Читать книгу Голоса исчезают – музыка остается - Владимир Мощенко - Страница 12
Глава 2. Все началось с Тбилиси
4
ОглавлениеС самых начальных дней моей жизни в Грузии шефство надо мной взяли атлет-борец с виду Георгий Мазурин и статный красавец Армен Зурабов (автор книг повестей и рассказов «Каринка», «Клёны», «Ожидание», популярной пьесы «Лика»), тоже работавший в издательстве «Заря Востока». Армик стал редактором моего первого сборничка, названного мною «Встречный ветер»; оформляла книжицу молодая художница Динара Нодия, изобразившая на обложке синих лыжников на снежных склонах Бакуриани; в спешке она дала название совсем иное – «Навстречу ветру», из-за чего я расстроился. Но не о моей книжке речь – о Зурабове. Он не побоялся уже во второй половине пятидесятых взяться за избранное Тициана Табидзе, которого, кстати, мечтал нарисовать Гоги Мазурин, да так и не успел. Одним из самых счастливых моментов в жизни вдовы Тициана – Нины Александровны (Макашвили) и Зурабова был тот, когда они встретились: она – с подстрочниками стихов своего мужа, а он – за редакторским столом. Насколько имя репрессированного поэта и всё, что с ним связано, даже в конце 50-х не рекомендовалось к тиражированию, свидетельствует немало фактов. Вот хотя бы такой. Анаида Бесташвили в «Дружбе народов» (№ 3, 2000) пишет: «Свои воспоминания Нина Александровна начала в октябре 1934 года. Понадобилось 55 (!) лет, чтобы они вышли в свет. И ещё десять – чтобы книга появилась на русском языке. У рукописи, прошедшей через много рук, была какая-то роковая судьба. Все, включая могущественного друга Грузии тех лет Николая Тихонова, восхищались, но твёрдо говорили: не сейчас, лет эдак через 50, может быть…»

- [ИСХОДНЫЕ ДАННЫЕ]

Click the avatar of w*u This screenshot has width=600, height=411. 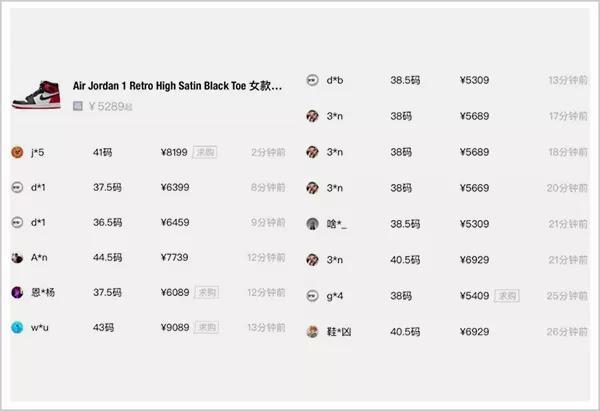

- [ЗАДАНИЯ]
**1)** Назовите все произведения, автором которых текст для чтения называет Армена Зурабова.
**2)** Что изобразила Динара Нодия на обложке первого сборника, согласно тексту для чтения?
**3)** Объясните по тексту для чтения, почему автор воспоминаний расстроился из-за своего первого сборника.
Эти строки для работы не понадобятся.

- [ВЫПОЛНЕННЫЕ ЗАДАНИЯ]
**1)** «Каринка», «Клёны», «Ожидание», «Лика»

**2)** Синих лыжников на снежных склонах Бакуриани.

**3)** Он сам назвал сборник «Встречный ветер», но художница Динара Нодия, оформлявшая книжицу, в спешке дала ему совсем иное название — «Навстречу ветру». Это и огорчило его.